18.1.4 SPRING network

As explained in Section 18.1.1, we use SPRING (“Semi-Parametric Rank-based approach for INference in Graphical model”) as association measure. We first use the SPRING function directly to construct a conditional dependency graph.

Neither zero replacement nor normalization (steps 1 and 2 in our workflow) are required because SPRING uses a modified clr (mclr) transformation that can handle zero counts, and the correlation estimation method itself can also deal with zeros in the data. mclr is similar to the clr transformation except that mclr considers only the non-zero values. More precisely, the geometric mean is derived from positive values only, and zero counts remain zero after the transformation. This approach is similar to the “robust clr” (rclr) transformation included in the vegan package, except that mclr applies a positive shift to all non-zero values to make them strictly positive. See (Yoon, Gaynanova, and Müller 2019) for details.

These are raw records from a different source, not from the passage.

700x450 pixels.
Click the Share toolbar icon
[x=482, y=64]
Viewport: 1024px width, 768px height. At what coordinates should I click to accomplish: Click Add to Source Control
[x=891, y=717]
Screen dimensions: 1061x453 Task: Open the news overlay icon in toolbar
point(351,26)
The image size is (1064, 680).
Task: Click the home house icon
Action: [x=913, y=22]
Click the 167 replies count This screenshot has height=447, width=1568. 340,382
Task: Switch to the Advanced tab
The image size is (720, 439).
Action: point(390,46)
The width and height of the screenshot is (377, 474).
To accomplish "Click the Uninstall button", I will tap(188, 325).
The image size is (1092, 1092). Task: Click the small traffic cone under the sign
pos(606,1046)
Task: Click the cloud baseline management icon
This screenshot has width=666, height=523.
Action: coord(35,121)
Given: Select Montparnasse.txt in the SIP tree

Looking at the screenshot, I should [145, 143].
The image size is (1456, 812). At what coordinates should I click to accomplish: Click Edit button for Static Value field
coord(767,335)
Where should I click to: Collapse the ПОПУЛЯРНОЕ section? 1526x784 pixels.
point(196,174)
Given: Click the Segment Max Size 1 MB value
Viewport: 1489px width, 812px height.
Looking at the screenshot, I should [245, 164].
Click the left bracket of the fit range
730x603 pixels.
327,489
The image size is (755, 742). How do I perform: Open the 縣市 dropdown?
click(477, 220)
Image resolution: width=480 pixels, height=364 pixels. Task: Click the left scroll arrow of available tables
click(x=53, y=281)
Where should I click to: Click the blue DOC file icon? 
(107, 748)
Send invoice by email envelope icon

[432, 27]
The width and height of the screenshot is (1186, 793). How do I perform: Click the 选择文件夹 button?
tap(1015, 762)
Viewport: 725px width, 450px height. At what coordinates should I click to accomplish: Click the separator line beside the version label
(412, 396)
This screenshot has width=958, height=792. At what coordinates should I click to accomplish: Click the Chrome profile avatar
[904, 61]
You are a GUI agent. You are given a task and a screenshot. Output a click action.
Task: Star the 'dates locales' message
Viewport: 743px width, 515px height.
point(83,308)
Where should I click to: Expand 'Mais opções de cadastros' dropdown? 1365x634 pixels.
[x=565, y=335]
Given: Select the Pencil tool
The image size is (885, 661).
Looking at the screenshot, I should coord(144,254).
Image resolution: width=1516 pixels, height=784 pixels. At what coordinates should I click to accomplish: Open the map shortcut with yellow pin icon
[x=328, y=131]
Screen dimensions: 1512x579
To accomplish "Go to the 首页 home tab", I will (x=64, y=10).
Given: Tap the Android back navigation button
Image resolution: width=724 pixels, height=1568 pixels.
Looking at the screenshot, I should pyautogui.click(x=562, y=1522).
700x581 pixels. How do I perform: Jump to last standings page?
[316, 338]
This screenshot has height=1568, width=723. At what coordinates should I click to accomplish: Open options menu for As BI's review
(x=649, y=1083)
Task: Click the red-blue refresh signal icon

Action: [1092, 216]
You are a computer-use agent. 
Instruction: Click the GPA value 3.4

Yoon, Grace, Christian L Müller, and Irina Gaynanova. 2021. “Fast Computation of Latent Correlations.” Journal of Computational and Graphical Statistics 30 (4): 1249–56.

The Rmethod argument is set to “approx” to estimate the correlations using a hybrid multi-linear interpolation approach proposed by Yoon, Müller, and Gaynanova (2021). This method considerably reduces the runtime while controlling the approximation error.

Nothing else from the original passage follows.